I already knew how to do it, but the method no longer works.
I'd just use the "downthemall" extension, that has been available since Mozilla 1.0 or 1.1.
However it does not work with Firefox 57 (I'm using 56).
All I'd have to do is view the page with all the stories, invoke "downthemall" and presto, it would download everything on the page for me automatically, or just the links I highlighted.

Before that, I was using a PowerMac 6500/300 running Mac OS 7.6, 8.1, or 8.6 (came with 7.6, upgraded to 8, then upgraded to 8.6 over the next couple years), with dial-up until 2002. I had a program called "Monica" that was a program to queue downloads and worked similar to DTA or FlashGot's download manager. Especially useful when I was using dial-up.
Then, the procedure was a bit more complicated. I'd have to right-click and copy each link individually, Monica would monitor the clipboard and grab it.
If the chapters were numbered, such as on Tannanim's (now defunct) Ranma crossover site, I could use wild cards or specify a range and use one line to grab all chapters from that site.

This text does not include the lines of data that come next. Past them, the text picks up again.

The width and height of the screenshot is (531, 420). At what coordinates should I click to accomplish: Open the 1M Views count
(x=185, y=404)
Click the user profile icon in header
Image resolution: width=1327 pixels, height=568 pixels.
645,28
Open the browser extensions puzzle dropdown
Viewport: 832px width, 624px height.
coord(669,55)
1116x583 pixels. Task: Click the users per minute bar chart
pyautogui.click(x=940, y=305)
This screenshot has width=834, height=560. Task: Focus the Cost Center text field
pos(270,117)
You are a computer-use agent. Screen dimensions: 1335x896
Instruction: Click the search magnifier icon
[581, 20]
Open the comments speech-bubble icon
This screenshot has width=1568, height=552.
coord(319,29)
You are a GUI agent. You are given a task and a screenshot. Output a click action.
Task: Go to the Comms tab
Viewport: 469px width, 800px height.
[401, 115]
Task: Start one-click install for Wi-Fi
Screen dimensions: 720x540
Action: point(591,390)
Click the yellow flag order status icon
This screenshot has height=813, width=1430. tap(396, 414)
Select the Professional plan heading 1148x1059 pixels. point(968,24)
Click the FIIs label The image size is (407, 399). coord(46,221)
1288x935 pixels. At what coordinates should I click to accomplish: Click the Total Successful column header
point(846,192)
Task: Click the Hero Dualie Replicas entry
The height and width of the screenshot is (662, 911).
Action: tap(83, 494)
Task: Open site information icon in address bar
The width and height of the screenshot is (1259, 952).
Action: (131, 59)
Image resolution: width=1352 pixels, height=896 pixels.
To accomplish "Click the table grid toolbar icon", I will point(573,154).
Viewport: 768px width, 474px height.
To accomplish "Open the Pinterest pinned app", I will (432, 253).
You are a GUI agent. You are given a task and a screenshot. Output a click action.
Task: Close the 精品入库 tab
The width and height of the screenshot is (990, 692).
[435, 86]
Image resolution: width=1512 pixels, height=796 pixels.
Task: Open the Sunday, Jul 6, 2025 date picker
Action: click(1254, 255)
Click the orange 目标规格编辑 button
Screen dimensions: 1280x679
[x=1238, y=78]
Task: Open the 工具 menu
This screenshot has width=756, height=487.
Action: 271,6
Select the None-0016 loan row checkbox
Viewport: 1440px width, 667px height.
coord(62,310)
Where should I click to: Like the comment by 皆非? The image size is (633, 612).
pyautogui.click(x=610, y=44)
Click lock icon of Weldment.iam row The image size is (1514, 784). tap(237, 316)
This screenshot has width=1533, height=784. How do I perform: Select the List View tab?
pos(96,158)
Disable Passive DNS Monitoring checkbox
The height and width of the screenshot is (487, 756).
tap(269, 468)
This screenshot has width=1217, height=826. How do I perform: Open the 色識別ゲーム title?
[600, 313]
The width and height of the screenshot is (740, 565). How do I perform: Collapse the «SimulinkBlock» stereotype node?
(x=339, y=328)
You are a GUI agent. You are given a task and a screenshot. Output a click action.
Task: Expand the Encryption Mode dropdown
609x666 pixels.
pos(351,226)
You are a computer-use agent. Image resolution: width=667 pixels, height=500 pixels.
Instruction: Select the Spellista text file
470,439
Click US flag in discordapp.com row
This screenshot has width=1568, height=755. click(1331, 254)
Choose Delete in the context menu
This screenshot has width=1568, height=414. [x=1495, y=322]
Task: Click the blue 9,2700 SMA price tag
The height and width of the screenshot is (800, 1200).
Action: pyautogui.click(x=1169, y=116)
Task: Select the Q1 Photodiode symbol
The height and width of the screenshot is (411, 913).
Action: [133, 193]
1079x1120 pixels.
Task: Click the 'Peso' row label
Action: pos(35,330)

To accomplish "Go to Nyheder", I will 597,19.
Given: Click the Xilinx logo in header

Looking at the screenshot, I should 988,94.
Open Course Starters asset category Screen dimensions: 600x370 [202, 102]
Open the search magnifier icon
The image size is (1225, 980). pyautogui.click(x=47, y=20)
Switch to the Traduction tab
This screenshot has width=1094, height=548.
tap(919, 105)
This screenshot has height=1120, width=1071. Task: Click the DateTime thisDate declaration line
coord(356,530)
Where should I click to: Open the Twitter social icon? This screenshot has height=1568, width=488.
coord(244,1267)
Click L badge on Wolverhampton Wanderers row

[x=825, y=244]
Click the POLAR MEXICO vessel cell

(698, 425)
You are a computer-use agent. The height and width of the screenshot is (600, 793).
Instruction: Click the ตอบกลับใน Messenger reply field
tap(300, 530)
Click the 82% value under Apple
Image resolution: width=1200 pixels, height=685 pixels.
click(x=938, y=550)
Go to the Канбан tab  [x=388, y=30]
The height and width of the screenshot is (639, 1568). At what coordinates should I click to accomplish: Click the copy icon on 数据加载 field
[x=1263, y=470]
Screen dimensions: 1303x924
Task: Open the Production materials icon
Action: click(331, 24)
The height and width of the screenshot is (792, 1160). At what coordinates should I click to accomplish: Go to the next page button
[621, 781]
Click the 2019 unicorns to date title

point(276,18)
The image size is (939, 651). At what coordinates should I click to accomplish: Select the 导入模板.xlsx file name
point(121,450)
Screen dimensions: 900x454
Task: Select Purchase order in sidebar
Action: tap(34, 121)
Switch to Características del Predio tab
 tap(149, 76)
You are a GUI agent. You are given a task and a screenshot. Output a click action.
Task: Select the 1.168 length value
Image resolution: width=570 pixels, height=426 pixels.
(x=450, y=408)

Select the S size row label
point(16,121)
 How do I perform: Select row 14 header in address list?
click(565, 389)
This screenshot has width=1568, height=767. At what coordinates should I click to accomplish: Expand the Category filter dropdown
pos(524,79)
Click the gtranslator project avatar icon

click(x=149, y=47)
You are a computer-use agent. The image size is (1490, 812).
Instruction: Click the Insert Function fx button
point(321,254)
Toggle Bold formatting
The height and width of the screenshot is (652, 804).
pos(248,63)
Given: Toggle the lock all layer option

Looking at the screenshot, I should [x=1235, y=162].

However, with this embedding that archive.org is doing, I don't see such an easy solution. I know just a couple years ago I had no problem downloading an entire site.
P.S. I haven't seen the term "site sucker" in a while, is that still the correct term for what I'm talking about doing?
slickrcbd
Chibi Sailor Senshi
Posts: 275
 

Re: downloading an old site from archive.org

Postby PCHeintz72 » Thu Dec 07, 2017 9:49 pm

P.S. I haven't seen the term "site sucker" in a while, is that still the correct term for what I'm talking about doing?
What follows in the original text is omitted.